Exercise goal:
Using the entries below, copy out all lines where "computer" is found.

Stored records
------------------------------------
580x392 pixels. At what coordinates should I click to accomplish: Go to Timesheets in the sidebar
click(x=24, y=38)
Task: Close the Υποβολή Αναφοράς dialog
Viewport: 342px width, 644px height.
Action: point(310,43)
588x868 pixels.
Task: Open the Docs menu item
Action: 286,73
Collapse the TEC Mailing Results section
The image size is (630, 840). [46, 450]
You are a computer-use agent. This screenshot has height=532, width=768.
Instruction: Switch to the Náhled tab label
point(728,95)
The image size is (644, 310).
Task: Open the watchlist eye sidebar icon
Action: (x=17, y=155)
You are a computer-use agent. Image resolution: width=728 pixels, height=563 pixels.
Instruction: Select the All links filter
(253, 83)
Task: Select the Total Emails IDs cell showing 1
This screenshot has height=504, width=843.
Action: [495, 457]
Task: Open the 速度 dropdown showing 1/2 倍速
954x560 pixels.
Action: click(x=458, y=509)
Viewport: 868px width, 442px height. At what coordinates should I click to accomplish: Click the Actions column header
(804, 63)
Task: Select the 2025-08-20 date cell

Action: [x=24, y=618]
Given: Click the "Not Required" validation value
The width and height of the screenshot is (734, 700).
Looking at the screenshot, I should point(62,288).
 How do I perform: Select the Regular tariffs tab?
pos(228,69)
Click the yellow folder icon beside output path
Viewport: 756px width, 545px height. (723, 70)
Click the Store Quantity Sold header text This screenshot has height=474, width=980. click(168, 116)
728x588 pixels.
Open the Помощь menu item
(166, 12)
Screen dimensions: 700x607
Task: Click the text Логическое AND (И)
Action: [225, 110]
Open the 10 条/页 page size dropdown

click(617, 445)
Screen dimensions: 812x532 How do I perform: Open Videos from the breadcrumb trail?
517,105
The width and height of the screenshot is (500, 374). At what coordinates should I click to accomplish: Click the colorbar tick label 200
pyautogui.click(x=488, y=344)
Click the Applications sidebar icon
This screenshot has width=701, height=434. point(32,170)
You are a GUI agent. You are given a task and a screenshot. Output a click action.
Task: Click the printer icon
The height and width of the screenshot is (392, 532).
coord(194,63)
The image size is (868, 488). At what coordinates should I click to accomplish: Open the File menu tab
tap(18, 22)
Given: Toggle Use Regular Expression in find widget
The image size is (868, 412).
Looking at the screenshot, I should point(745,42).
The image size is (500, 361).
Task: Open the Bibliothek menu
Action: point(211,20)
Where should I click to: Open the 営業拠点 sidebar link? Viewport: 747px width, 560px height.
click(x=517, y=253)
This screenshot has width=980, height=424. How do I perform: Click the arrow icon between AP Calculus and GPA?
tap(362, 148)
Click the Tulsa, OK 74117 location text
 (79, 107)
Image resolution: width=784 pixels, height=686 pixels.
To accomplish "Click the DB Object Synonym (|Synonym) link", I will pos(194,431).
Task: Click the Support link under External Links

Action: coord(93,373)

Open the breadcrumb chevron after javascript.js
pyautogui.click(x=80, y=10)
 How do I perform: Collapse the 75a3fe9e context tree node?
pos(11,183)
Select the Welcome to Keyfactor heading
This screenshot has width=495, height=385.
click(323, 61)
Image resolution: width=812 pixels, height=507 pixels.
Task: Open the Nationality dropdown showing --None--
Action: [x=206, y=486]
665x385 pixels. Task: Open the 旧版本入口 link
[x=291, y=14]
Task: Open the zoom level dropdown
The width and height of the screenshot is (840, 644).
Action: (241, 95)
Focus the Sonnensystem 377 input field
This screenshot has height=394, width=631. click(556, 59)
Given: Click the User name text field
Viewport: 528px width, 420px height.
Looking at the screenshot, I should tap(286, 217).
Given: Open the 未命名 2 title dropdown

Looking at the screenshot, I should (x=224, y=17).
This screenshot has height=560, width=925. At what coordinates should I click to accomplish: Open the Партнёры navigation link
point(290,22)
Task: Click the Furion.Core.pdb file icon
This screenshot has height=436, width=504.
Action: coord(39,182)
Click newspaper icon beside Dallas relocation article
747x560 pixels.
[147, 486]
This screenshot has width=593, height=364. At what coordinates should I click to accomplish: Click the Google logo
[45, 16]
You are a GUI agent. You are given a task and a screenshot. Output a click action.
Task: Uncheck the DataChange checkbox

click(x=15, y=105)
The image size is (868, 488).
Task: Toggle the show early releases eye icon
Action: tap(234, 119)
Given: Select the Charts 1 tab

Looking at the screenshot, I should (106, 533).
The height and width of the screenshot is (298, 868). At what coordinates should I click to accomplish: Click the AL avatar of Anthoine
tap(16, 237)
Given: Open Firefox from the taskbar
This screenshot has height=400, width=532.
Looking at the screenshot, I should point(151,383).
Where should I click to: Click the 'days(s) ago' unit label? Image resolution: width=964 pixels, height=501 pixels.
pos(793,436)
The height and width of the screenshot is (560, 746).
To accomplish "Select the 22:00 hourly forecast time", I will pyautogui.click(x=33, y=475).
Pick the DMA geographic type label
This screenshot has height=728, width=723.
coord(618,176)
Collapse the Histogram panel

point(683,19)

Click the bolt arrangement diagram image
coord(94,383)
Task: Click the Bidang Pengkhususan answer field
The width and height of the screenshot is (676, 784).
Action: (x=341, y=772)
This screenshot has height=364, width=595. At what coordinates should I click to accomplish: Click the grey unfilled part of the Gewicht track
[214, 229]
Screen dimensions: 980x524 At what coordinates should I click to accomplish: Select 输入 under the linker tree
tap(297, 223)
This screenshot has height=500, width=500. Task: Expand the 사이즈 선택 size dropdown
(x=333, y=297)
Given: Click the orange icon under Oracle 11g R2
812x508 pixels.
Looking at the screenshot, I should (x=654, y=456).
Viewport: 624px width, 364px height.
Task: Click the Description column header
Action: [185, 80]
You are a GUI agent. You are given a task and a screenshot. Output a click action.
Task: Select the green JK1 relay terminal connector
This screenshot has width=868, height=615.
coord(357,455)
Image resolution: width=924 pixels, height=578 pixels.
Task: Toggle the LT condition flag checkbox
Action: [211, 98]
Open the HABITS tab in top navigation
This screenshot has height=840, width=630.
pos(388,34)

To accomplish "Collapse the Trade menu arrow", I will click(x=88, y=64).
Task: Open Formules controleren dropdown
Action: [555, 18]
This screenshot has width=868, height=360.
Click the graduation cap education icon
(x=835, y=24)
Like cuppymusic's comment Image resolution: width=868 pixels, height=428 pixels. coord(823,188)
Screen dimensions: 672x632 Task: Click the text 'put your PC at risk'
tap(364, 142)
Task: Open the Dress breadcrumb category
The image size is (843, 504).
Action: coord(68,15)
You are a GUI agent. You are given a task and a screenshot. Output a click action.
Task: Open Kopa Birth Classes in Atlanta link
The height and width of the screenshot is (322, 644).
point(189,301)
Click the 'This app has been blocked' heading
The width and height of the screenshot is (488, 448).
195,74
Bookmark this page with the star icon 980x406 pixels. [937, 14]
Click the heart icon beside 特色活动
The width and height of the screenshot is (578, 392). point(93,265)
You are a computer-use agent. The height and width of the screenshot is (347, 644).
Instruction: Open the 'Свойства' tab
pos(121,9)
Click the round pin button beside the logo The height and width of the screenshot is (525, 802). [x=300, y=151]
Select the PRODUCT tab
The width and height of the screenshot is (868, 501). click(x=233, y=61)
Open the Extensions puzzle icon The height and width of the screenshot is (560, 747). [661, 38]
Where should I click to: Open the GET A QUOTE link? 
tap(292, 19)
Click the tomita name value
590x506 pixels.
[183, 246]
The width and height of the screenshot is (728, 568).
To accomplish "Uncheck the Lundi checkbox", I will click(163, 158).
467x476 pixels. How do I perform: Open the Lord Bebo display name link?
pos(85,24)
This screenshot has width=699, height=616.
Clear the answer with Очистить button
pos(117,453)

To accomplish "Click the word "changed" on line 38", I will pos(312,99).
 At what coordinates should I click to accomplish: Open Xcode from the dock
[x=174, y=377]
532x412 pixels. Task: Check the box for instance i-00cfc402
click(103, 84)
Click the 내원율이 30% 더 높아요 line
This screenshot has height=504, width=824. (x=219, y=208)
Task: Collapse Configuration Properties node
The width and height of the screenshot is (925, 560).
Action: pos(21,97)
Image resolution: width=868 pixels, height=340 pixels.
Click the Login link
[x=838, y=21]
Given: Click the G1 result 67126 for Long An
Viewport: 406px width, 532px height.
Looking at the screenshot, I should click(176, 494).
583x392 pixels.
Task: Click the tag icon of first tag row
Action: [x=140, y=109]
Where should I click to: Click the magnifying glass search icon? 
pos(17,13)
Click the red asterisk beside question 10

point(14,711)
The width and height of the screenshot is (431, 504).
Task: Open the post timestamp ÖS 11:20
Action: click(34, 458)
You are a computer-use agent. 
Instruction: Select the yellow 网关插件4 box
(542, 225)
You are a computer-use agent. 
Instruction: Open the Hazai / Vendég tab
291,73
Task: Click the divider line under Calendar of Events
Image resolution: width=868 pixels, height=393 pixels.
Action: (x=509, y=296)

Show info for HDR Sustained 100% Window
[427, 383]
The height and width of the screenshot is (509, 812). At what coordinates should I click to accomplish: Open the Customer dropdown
------------------------------------
Response:
You are a computer-use agent. This screenshot has height=532, width=768.
You are a computer-use agent. Image resolution: width=728 pixels, height=563 pixels.
You are a computer-use agent. The height and width of the screenshot is (347, 644).
You are a computer-use agent. 
You are a computer-use agent. 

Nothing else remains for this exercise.